To była straszna zbrodnia. Odciął głowę matce kolegi i w reklamówce przyniósł na komisariat (ZDJĘCIA)

Zielonogórski Sąd Okręgowy skazał Huberta G. na dożywotnie więzienie. fot. poscigi.pl

Do tragicznego mordu doszło 21 października 2012 r. w Gubinie. 22-latek poszedł na cmentarz z matką swojego kolegi. Wcześniej zjadł u niej posiłek. W rejonie ul. Cmentarnej zaatakował kobietę i obciął jej głowę nożykiem do tapet.

--- Czytaj dalej pod reklamą ---

W niedzielę, 21 października (osiem lat temu), wówczas 21-latek przyszedł na komisariat policji w Gubinie. Na czole głowy swojej ofiary wyciął nożykiem obraźliwy napis. Głowę zaniósł na komisariat policji w Gubinie i położył na stole w biurze interesantów. Tam został zatrzymany przez policję.

Hubert G. przyznał się do zabójstwa. Ciało bez głowy zostawił na cmentarzu w Gubinie. Do sądu w Krośnie Odrzańskim niebezpieczny mężczyzna został dowieziony z celi. Z policyjnej furgonetki wysiadł skuty łańcuchami.

Skrępowane miał również nogi. Najpierw był u lekarza, potem stanął przed sądem. Wychodząc z sali sądowej przeklinał. Nie sprawiał wrażenia osoby skruszonej bestialskim czynem, którego się dopuścił.

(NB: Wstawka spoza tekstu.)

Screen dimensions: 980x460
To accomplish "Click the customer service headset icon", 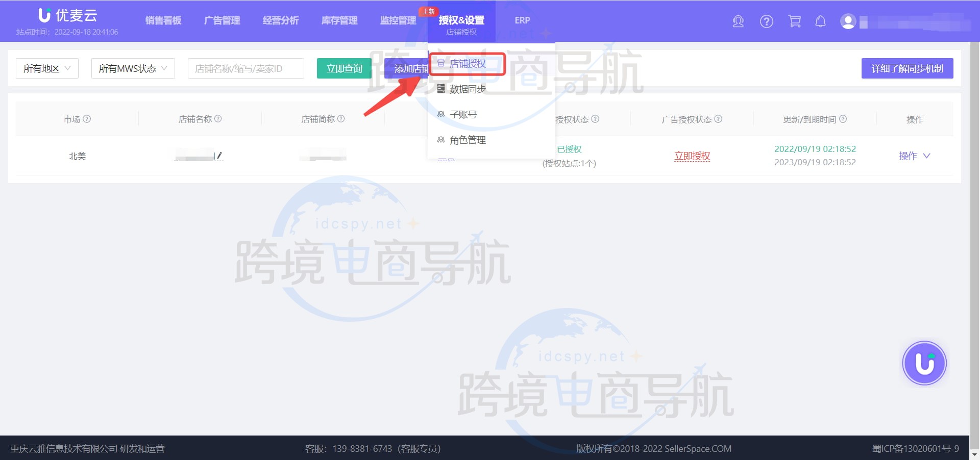I will [738, 21].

Motywem okrutnej zbrodni była zemsta za złożenie przez ofiarę zawiadomienia o znęcaniu się nad nią przez jej syna, kolegę sprawcy. Zielonogórski Sąd Okręgowy skazał na dożywotnie więzienie Huberta G.

Dodatkowo sąd orzekł wobec mordercy karę dożywotniego więzienia, na 10 lat pozbawił go praw publicznych i nakazał zapłatę 50 tys. zł odszkodowania członkom rodziny ofiary.